### Supplied material
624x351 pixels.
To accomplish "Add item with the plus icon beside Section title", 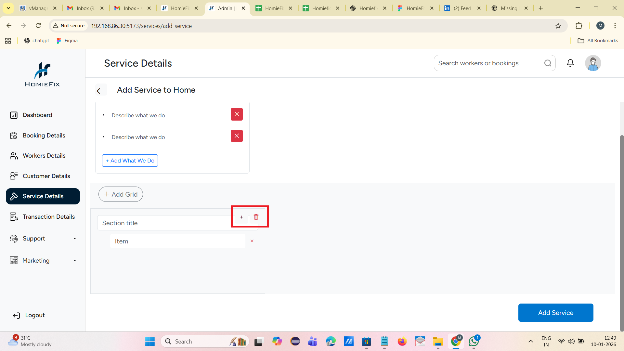I will [241, 217].
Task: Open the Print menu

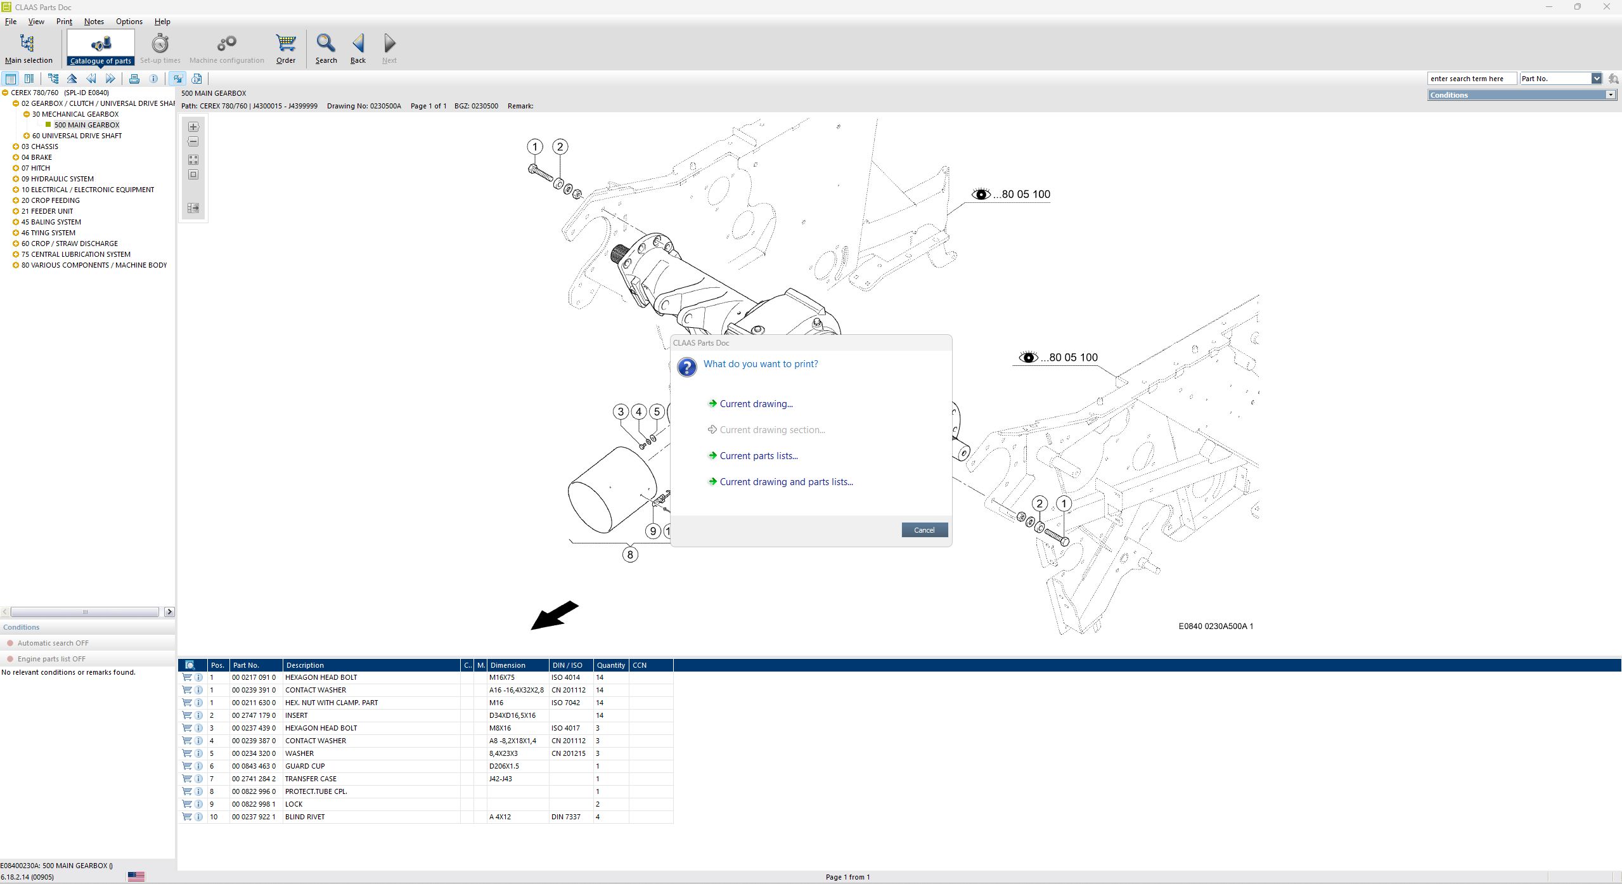Action: 63,21
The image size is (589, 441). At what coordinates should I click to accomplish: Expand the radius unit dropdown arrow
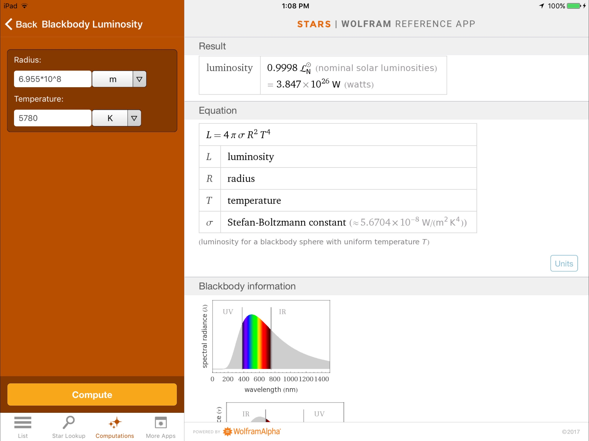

### Assignment
Reproduce, exactly and without pictures, the lines above from the one containing "Task: Open the Print menu" through the last line of the material, both ends included, and nothing more.

### Task answer
Task: Open the Print menu

Action: 63,21
The image size is (589, 441). At what coordinates should I click to accomplish: Expand the radius unit dropdown arrow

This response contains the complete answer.